-- SOURCE RECORDS follows --

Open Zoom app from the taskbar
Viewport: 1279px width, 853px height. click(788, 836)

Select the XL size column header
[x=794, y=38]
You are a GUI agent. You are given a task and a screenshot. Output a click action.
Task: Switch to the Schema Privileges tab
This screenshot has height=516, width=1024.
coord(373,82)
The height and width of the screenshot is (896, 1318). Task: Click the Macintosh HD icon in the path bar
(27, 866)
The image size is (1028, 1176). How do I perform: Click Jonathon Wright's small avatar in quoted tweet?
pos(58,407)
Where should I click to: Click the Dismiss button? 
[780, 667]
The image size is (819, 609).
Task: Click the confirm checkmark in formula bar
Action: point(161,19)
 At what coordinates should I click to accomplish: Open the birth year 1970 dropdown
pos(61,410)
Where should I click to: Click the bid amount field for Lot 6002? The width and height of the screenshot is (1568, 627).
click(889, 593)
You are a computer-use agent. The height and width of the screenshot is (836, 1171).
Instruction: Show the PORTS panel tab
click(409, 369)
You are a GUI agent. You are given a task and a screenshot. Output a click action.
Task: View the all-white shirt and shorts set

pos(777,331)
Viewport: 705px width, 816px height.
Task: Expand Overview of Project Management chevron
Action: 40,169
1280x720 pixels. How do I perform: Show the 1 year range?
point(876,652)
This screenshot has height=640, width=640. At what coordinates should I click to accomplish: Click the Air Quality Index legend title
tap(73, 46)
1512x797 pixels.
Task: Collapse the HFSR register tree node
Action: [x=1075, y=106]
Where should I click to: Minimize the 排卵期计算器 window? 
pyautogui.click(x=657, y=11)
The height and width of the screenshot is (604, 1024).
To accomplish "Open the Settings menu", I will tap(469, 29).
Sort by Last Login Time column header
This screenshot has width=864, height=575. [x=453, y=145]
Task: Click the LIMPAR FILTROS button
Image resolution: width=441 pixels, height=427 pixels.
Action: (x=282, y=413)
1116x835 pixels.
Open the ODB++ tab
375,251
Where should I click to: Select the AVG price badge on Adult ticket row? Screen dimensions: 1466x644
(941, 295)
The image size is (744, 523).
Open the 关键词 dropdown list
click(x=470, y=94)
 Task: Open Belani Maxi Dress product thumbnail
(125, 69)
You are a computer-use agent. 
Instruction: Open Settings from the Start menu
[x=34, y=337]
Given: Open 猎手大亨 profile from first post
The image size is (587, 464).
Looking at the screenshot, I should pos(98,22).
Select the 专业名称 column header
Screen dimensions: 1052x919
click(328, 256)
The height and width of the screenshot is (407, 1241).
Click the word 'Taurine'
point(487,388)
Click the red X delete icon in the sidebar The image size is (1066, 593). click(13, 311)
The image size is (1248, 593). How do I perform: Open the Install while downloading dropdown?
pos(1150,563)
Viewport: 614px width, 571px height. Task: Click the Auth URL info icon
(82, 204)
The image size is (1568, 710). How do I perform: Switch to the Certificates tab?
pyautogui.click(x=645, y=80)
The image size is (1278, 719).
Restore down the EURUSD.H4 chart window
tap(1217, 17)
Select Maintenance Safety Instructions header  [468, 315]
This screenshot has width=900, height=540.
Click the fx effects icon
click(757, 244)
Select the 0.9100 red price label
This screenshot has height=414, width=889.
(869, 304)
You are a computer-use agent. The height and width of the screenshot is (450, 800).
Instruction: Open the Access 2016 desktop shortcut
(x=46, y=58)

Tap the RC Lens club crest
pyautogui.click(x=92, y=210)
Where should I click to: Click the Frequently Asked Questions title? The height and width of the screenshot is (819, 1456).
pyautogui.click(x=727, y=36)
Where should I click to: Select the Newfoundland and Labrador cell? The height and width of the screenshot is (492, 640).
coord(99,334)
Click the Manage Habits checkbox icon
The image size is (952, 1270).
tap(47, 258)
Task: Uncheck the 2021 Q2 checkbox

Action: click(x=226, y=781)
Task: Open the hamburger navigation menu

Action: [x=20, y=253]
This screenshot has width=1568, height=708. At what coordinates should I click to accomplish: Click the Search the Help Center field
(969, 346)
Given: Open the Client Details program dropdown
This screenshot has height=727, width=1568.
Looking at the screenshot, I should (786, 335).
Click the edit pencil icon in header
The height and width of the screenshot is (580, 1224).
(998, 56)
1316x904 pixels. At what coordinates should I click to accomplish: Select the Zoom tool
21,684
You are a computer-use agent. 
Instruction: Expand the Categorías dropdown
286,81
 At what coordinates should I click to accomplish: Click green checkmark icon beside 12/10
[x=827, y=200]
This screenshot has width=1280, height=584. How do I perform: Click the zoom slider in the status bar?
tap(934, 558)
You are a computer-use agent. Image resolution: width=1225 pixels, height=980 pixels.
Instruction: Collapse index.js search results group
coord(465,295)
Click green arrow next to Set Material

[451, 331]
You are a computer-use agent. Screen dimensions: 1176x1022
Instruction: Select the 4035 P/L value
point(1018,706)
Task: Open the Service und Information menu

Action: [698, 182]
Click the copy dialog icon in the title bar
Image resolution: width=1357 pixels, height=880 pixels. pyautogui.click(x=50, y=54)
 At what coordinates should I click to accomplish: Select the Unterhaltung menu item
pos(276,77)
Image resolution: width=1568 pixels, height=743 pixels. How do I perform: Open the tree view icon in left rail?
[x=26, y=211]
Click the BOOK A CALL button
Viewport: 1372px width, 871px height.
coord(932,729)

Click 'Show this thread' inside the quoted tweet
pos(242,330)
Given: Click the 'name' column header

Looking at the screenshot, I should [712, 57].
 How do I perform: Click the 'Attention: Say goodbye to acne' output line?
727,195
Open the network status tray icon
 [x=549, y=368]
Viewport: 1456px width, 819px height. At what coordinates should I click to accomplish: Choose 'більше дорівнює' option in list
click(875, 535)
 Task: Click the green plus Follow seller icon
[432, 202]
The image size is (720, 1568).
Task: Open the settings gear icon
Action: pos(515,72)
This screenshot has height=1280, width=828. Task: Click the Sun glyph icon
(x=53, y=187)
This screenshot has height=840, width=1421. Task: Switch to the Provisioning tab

-- SOURCE RECORDS concluded --

**PROBLEM DETAILS**
Taking the lines above, repeat exactly those from the line that contains "Viewport: 614px width, 571px" through the line that contains "Given: Open the", and both of those lines as well. Include nothing else.

**YOUR SOLUTION**
Viewport: 614px width, 571px height. Task: Click the Auth URL info icon
(82, 204)
The image size is (1568, 710). How do I perform: Switch to the Certificates tab?
pyautogui.click(x=645, y=80)
The image size is (1278, 719).
Restore down the EURUSD.H4 chart window
tap(1217, 17)
Select Maintenance Safety Instructions header  [468, 315]
This screenshot has width=900, height=540.
Click the fx effects icon
click(757, 244)
Select the 0.9100 red price label
This screenshot has height=414, width=889.
(869, 304)
You are a computer-use agent. The height and width of the screenshot is (450, 800).
Instruction: Open the Access 2016 desktop shortcut
(x=46, y=58)

Tap the RC Lens club crest
pyautogui.click(x=92, y=210)
Where should I click to: Click the Frequently Asked Questions title? The height and width of the screenshot is (819, 1456).
pyautogui.click(x=727, y=36)
Where should I click to: Select the Newfoundland and Labrador cell? The height and width of the screenshot is (492, 640).
coord(99,334)
Click the Manage Habits checkbox icon
The image size is (952, 1270).
tap(47, 258)
Task: Uncheck the 2021 Q2 checkbox

Action: click(x=226, y=781)
Task: Open the hamburger navigation menu

Action: [x=20, y=253]
This screenshot has width=1568, height=708. At what coordinates should I click to accomplish: Click the Search the Help Center field
(969, 346)
Given: Open the Client Details program dropdown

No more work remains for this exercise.